Para configurar estados de delegación personalizados para características en un sitio específico

  1. En el Administrador de IIS, haga doble clic en Delegación de características.
  2. En la página Delegación de características, en el panel Acciones, haga clic en Delegación de sitio web personalizado.
  3. En la lista Sitios, seleccione el sitio para el que desea configurar los ajustes de delegación personalizados.
    Screenshot of Custom Website Delegation pane with sites list highlighted.
  4. Seleccione una característica y, a continuación, haga clic en un estado de delegación en el panel Acciones.
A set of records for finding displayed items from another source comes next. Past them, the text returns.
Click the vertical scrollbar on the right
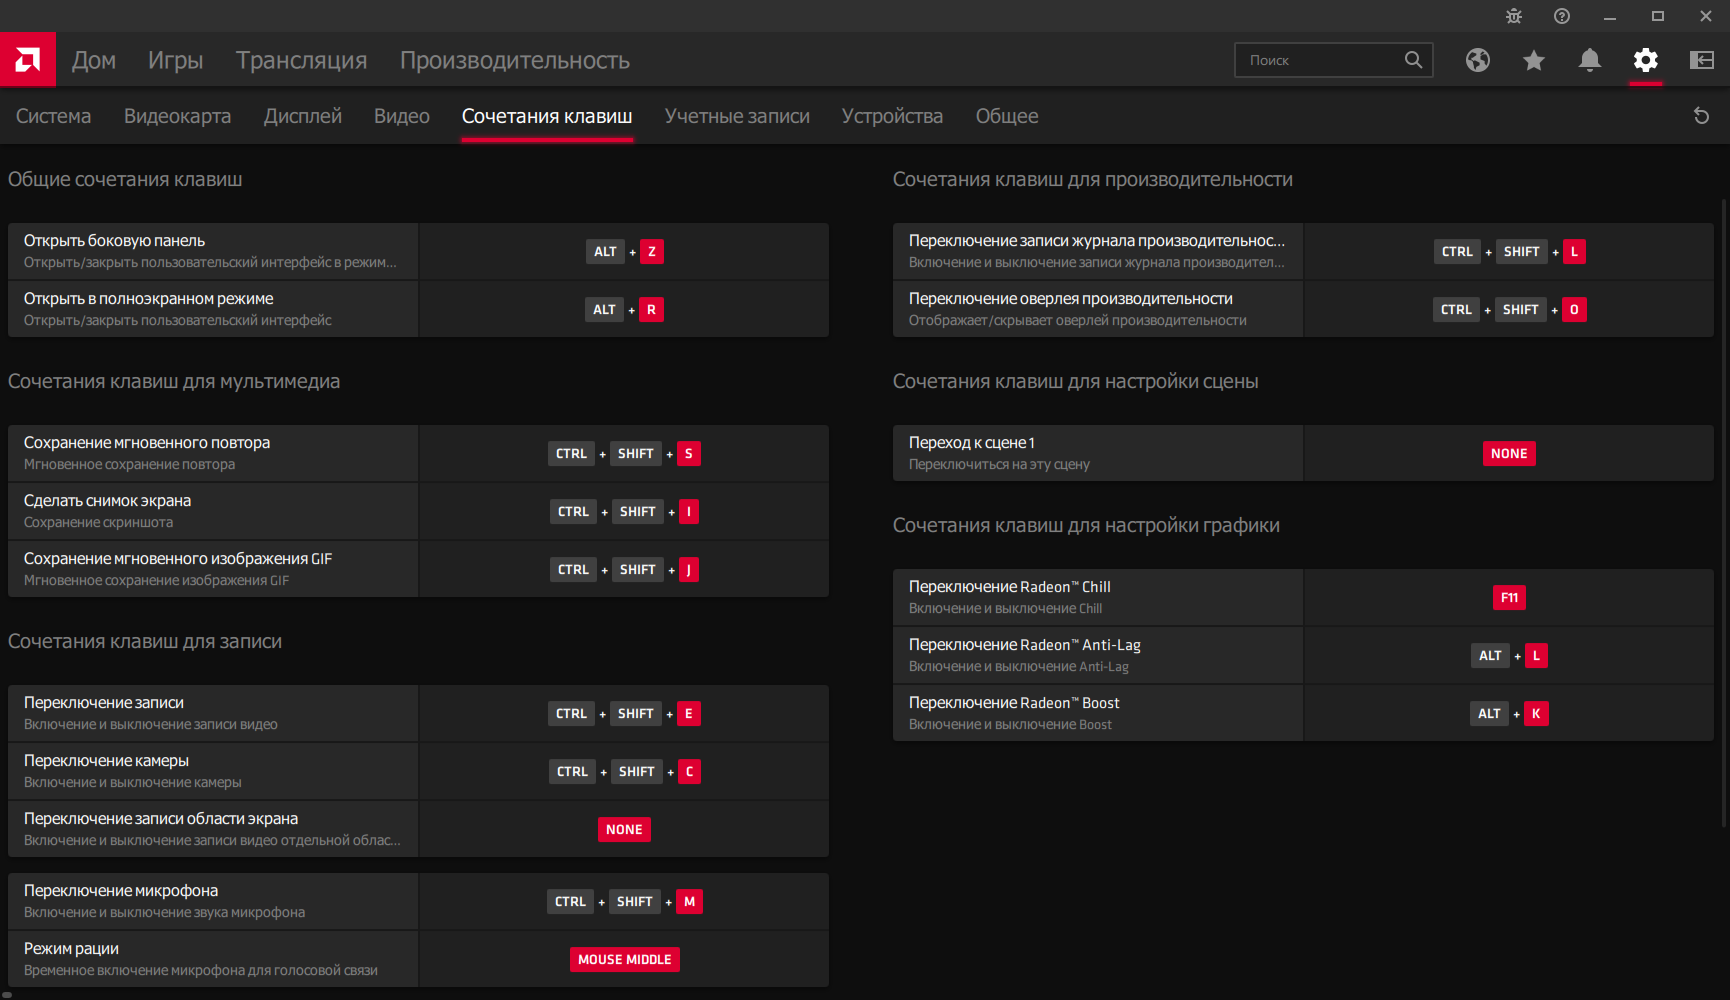Viewport: 1730px width, 1000px height. [1723, 500]
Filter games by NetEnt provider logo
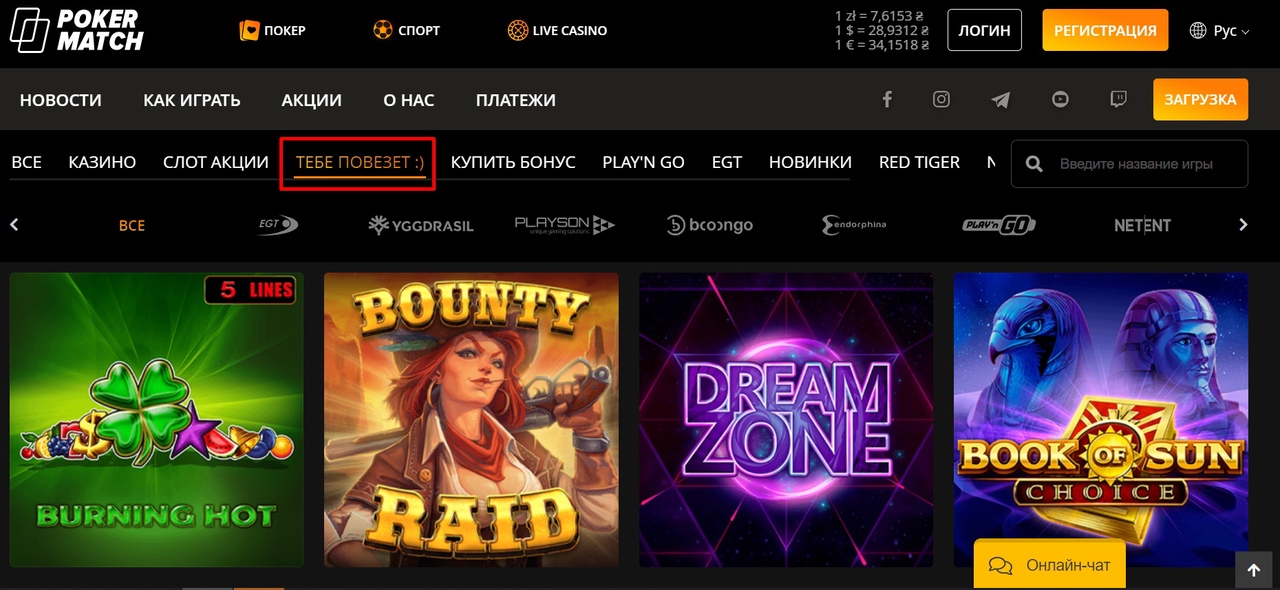This screenshot has height=590, width=1280. click(x=1142, y=225)
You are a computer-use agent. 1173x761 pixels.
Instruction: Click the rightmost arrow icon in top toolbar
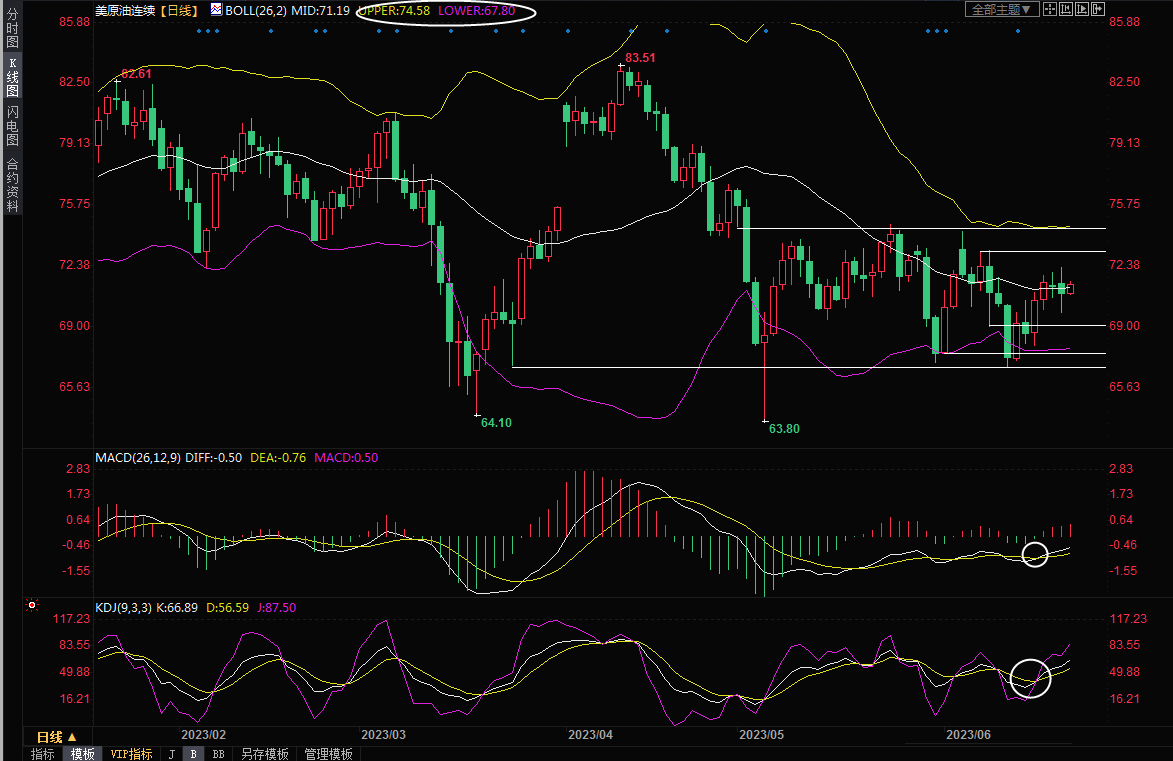pos(1096,9)
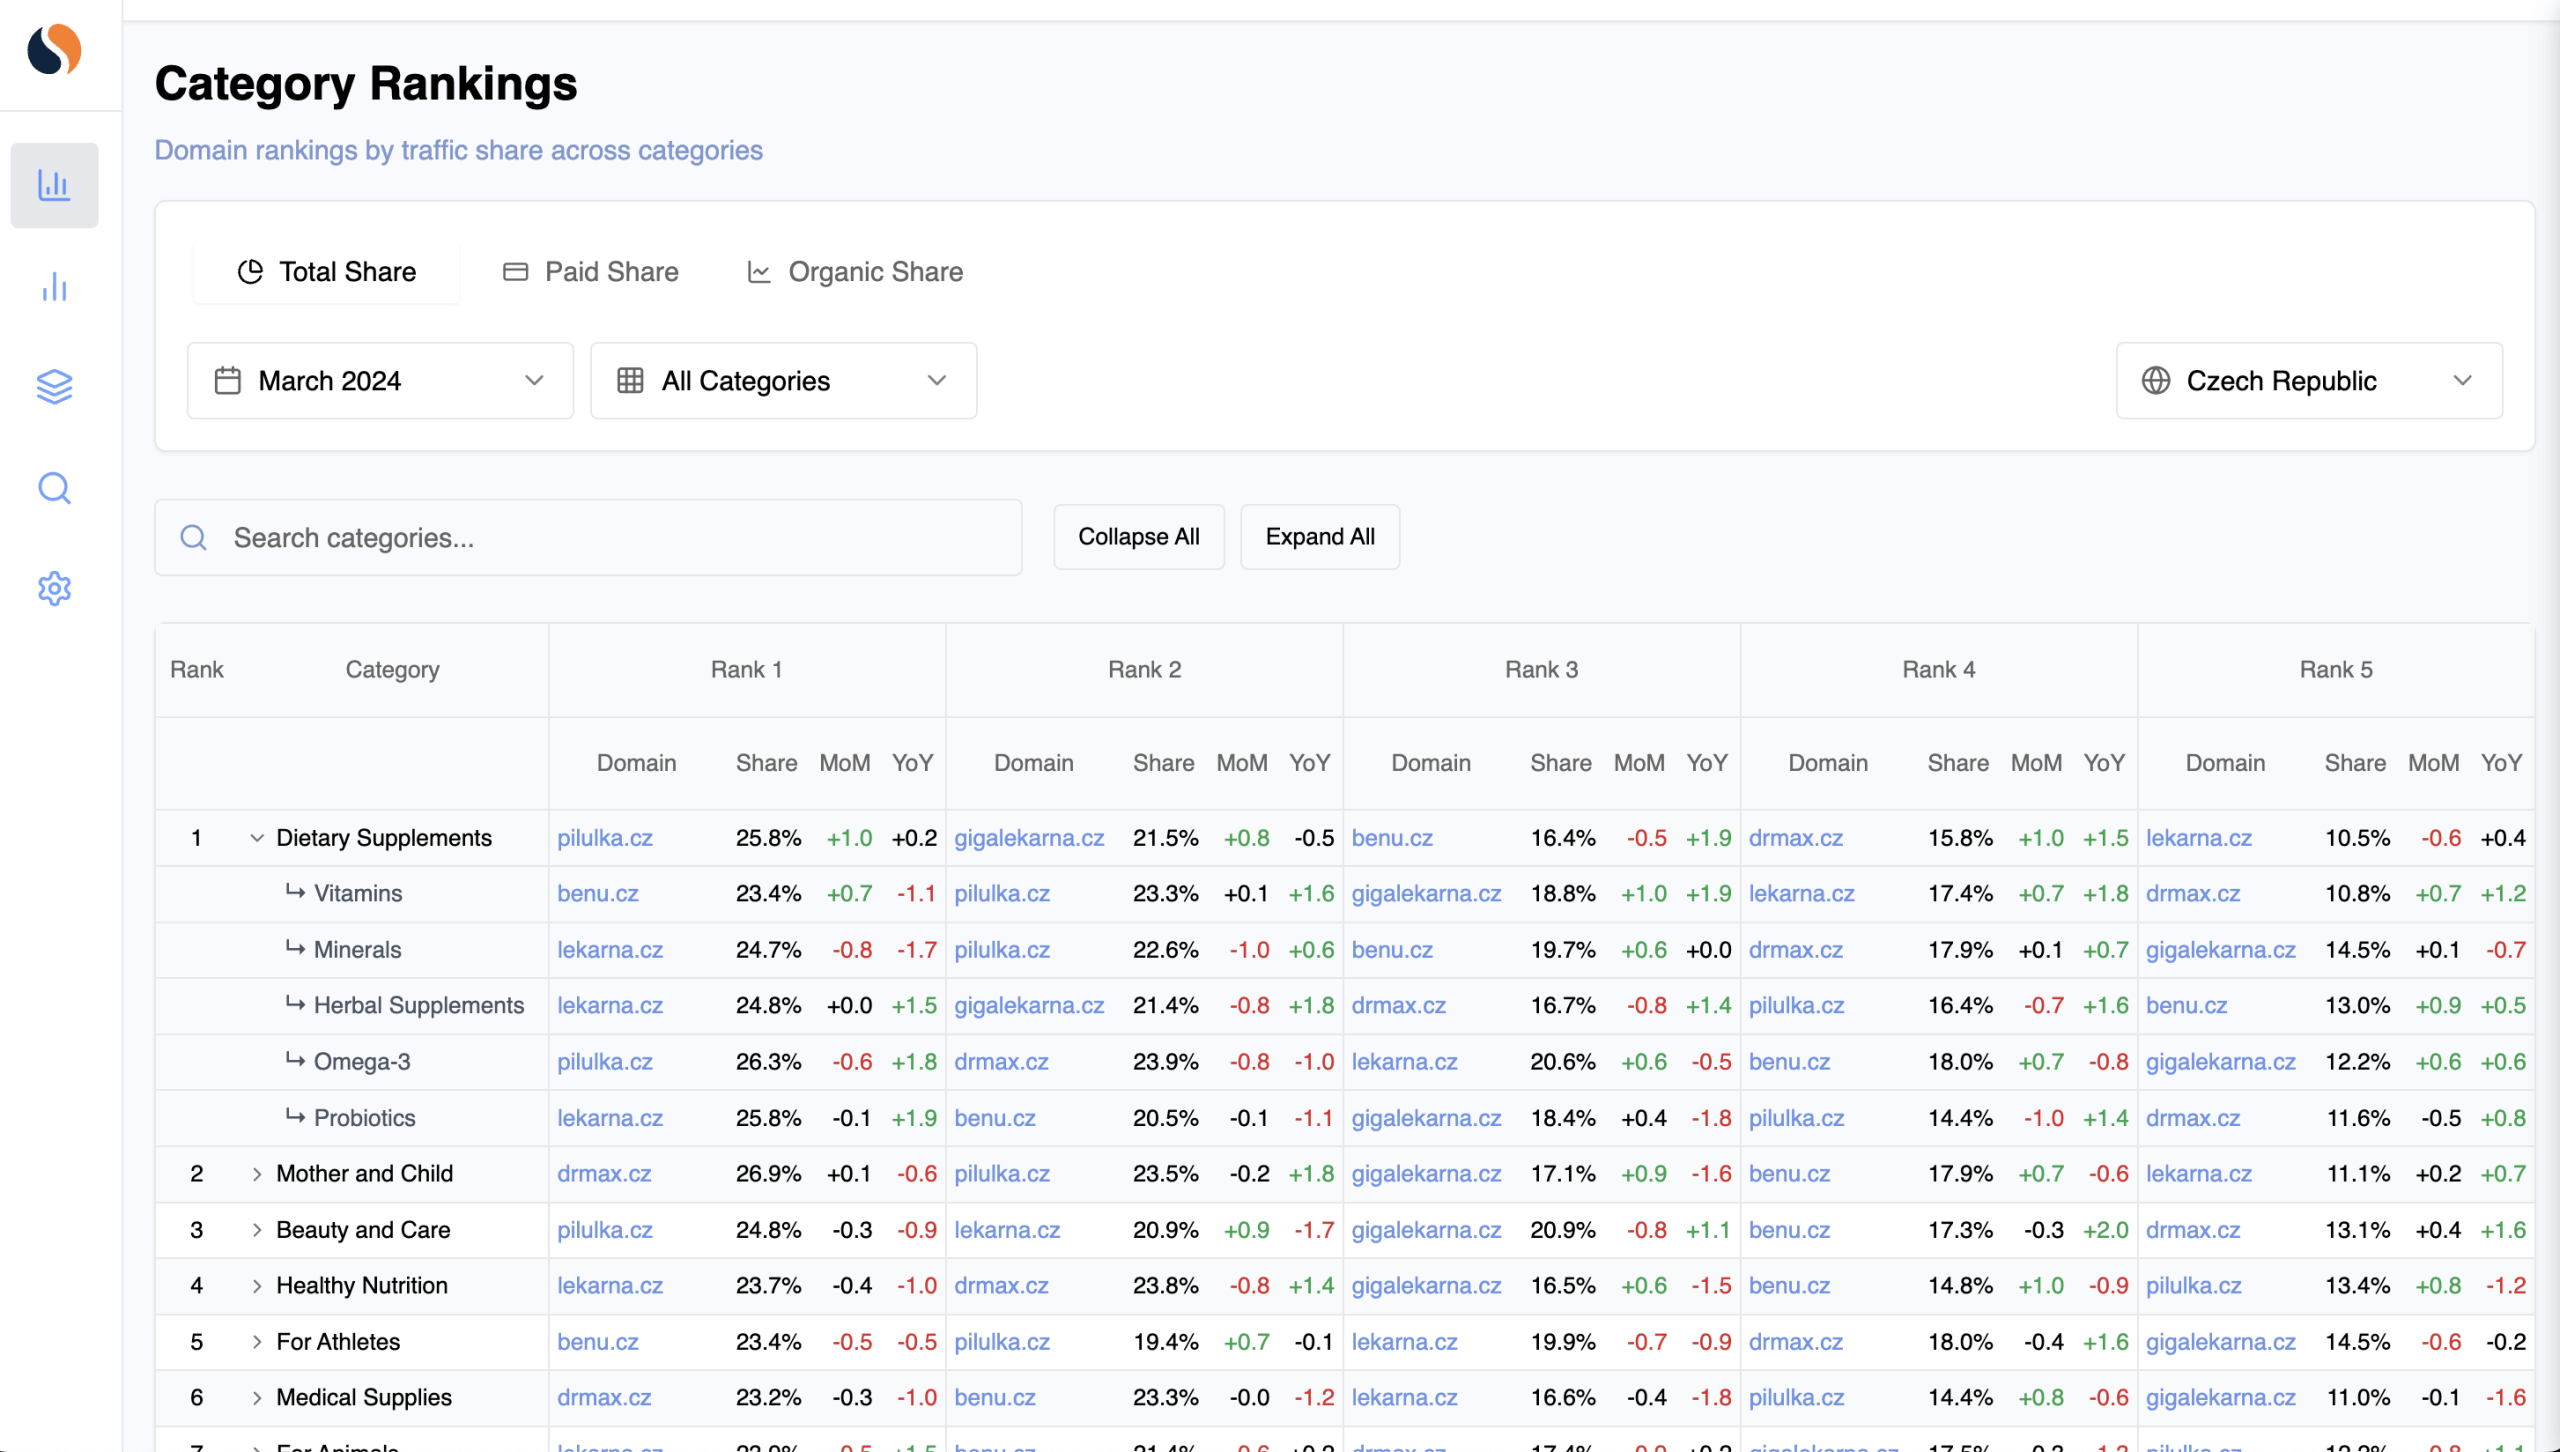Open the All Categories dropdown

click(x=783, y=381)
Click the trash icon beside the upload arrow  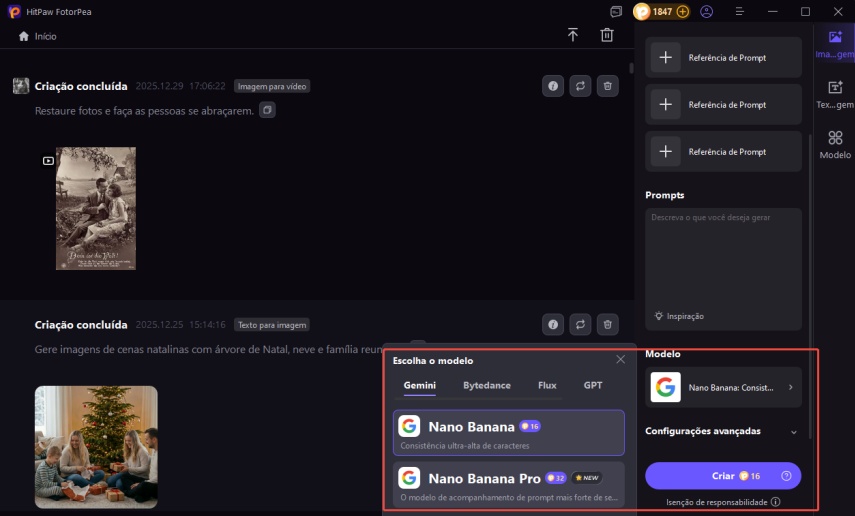pyautogui.click(x=607, y=35)
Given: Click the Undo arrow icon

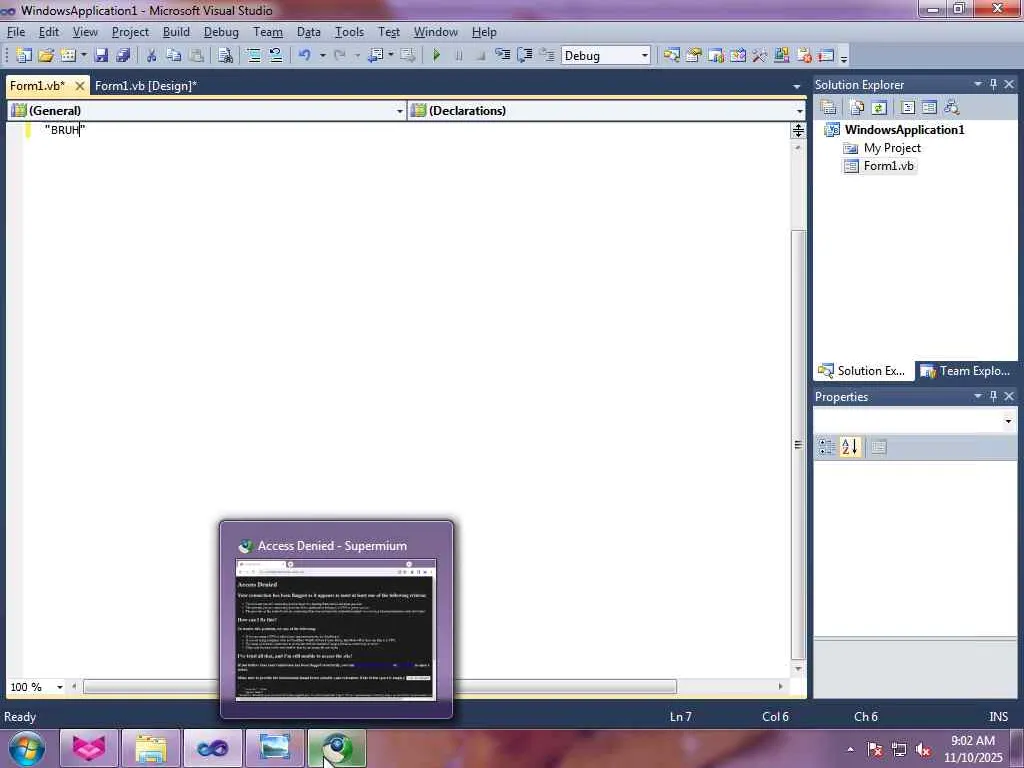Looking at the screenshot, I should 304,56.
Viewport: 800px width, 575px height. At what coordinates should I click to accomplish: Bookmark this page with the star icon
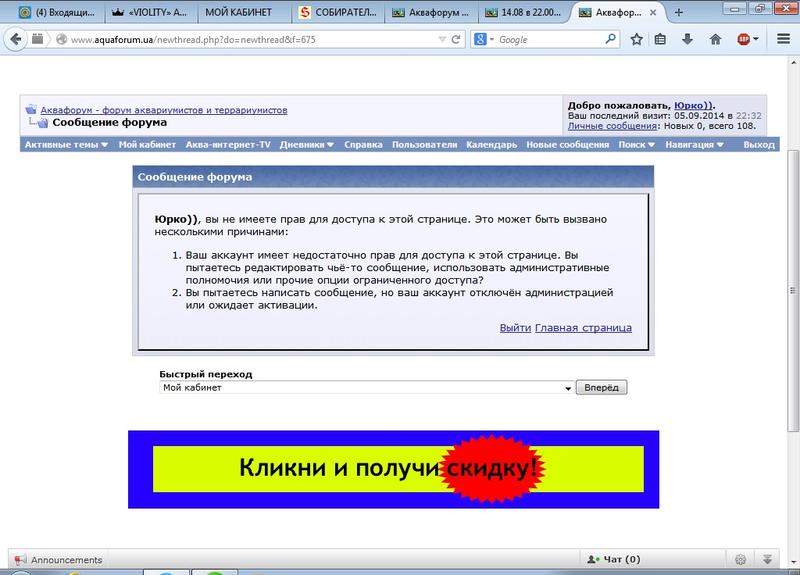[x=636, y=39]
Para copiar estados de delegación personalizados de un sitio a otro

  1. En la página Delegación de sitio web personalizado, en la lista Sitios, seleccione el sitio del que desea copiar la delegación a otro sitio.
  2. Haga clic en Copiar delegación.
  3. En el cuadro de diálogo Copiar delegación, seleccione el sitio o sitios a los que desea copiar los estados de delegación y haga clic en Aceptar.

Restablecer estados de delegación de características

Puede haber un tiempo en el que sea necesario deshacer los cambios realizados en los estados de delegación de las características. Quizás los cambios se realizaron en un sitio o aplicación concretos por accidente, o se ha producido algún "experimento" con la característica. En este caso, restablezca los estados de delegación de todas las características a sus estados predeterminados. O bien, restablezca solo una característica a su estado predeterminado.

Para restablecer los estados de delegación de características

  1. Abra la página Delegación de características.
  2. Para restablecer todos los estados de delegación de características, en el panel Acciones haga clic en Restablecer todas las delegaciones.

Para restablecer el estado de delegación de una característica específica, seleccione la característica en la lista y, en el panel Acciones, haga clic en Restablecer a Heredado.